━━━━━ Information shown

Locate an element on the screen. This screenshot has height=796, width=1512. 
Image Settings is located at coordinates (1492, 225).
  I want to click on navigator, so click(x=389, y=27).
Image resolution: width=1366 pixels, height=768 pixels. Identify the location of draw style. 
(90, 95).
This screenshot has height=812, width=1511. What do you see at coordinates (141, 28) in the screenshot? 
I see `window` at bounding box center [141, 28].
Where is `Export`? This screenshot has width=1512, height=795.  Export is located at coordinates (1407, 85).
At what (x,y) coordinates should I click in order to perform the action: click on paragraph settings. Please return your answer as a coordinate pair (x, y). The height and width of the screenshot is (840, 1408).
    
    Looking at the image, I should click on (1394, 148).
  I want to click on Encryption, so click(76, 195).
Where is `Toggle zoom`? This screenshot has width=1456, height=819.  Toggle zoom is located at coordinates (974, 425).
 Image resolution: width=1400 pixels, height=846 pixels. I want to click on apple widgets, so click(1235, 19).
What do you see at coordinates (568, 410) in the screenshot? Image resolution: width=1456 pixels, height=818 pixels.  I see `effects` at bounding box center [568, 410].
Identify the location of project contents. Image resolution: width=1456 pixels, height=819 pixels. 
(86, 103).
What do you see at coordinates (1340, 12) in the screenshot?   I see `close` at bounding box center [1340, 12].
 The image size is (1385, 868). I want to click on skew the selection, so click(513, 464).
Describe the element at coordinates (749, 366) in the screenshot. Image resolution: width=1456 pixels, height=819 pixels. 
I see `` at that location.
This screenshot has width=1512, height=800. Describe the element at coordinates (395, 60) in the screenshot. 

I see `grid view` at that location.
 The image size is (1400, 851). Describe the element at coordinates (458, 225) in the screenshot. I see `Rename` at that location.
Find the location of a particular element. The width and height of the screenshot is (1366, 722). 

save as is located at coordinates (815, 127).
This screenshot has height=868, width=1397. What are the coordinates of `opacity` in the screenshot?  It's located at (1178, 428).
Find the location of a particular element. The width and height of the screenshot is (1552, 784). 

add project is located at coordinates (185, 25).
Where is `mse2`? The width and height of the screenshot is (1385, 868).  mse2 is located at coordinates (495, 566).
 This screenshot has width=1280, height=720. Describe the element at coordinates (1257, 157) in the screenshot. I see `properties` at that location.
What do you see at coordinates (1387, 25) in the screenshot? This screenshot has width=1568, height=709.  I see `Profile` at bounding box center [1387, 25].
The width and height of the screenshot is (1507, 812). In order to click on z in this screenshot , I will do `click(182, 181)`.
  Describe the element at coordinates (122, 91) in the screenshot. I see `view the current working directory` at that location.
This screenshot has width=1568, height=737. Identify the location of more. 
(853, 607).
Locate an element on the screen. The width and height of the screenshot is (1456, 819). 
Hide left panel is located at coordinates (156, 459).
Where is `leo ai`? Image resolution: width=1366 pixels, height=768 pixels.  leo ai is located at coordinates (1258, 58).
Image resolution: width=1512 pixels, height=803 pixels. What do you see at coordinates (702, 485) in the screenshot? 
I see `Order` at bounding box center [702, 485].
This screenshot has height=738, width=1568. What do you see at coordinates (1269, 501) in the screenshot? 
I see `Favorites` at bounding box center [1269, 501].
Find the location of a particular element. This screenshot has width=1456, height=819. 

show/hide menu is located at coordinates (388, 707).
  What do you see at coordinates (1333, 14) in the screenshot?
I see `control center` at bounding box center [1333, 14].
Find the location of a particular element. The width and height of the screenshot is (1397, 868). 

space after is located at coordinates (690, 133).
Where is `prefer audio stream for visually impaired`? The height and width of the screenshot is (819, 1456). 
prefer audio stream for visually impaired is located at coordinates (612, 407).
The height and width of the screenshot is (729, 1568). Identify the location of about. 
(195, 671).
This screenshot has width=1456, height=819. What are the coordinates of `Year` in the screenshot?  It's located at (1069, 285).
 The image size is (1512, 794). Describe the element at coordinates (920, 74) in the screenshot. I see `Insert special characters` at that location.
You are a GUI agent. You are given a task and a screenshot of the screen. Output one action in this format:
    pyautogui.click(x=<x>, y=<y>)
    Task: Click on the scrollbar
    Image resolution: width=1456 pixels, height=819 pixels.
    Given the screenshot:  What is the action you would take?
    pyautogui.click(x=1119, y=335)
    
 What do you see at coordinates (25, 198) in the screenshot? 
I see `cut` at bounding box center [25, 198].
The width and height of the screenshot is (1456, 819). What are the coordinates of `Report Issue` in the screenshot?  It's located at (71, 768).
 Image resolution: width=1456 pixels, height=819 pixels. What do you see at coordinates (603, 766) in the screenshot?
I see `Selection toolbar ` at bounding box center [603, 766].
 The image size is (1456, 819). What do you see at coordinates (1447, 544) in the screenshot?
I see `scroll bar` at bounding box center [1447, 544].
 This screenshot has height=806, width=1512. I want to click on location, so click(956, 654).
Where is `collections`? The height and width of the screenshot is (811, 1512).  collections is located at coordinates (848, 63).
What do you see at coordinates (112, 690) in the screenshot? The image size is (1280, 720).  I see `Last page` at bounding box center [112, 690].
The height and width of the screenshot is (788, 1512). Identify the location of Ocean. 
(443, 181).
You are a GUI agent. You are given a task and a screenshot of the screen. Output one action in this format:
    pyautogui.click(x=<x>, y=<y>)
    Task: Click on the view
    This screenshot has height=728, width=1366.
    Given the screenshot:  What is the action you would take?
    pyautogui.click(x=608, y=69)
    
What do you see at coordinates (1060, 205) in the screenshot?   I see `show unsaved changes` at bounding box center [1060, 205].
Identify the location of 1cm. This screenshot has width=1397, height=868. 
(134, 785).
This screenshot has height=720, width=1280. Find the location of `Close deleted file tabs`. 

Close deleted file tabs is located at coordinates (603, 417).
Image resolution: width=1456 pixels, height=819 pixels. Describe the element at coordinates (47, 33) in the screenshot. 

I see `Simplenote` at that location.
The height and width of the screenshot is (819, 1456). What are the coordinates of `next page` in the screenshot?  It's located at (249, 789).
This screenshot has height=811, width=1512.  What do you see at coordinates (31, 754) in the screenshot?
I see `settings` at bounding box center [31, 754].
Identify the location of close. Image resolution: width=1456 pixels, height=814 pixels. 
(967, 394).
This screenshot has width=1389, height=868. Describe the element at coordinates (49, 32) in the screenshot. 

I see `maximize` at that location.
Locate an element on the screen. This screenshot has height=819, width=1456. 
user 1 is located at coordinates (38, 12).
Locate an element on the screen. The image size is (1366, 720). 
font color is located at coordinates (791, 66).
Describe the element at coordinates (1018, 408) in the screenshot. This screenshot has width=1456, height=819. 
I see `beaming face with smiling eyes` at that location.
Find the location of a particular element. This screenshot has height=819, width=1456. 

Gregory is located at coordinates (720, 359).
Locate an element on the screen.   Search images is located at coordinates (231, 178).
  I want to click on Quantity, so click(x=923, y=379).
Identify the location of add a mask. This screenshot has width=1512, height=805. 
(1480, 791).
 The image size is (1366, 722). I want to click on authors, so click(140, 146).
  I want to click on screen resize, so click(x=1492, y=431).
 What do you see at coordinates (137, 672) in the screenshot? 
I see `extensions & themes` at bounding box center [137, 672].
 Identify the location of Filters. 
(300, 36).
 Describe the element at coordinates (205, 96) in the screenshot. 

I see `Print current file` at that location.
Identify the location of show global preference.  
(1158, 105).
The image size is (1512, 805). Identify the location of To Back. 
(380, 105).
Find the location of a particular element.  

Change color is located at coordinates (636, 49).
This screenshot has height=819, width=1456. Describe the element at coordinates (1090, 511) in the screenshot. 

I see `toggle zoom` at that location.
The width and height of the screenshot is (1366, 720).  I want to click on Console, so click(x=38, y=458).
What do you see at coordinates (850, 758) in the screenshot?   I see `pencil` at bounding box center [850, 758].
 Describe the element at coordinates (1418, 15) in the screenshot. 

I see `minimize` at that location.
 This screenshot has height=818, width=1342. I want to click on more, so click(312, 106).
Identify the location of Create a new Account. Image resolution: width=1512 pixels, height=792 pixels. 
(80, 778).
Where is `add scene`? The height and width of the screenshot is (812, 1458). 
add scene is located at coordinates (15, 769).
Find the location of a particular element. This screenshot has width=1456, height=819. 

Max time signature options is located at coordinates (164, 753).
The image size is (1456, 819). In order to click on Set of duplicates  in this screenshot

━━━━━━━━━━

Lay out the items as a JSON list of strings, one string per line and blank lines omitted, starting at the beginning of the items and running through the line that contains "Image resolution: width=1400".

[
  "Locate an element on the screen. This screenshot has height=796, width=1512. ",
  "Image Settings is located at coordinates (1492, 225).",
  "  I want to click on navigator, so click(x=389, y=27).",
  "Image resolution: width=1366 pixels, height=768 pixels. Identify the location of draw style. ",
  "(90, 95).",
  "This screenshot has height=812, width=1511. What do you see at coordinates (141, 28) in the screenshot? ",
  "I see `window` at bounding box center [141, 28].",
  "Where is `Export`? This screenshot has width=1512, height=795.  Export is located at coordinates (1407, 85).",
  "At what (x,y) coordinates should I click in order to perform the action: click on paragraph settings. Please return your answer as a coordinate pair (x, y). The height and width of the screenshot is (840, 1408).",
  "    Looking at the image, I should click on (1394, 148).",
  "  I want to click on Encryption, so click(76, 195).",
  "Where is `Toggle zoom`? This screenshot has width=1456, height=819.  Toggle zoom is located at coordinates (974, 425).",
  " Image resolution: width=1400 pixels, height=846 pixels. I want to click on apple widgets, so click(1235, 19)."
]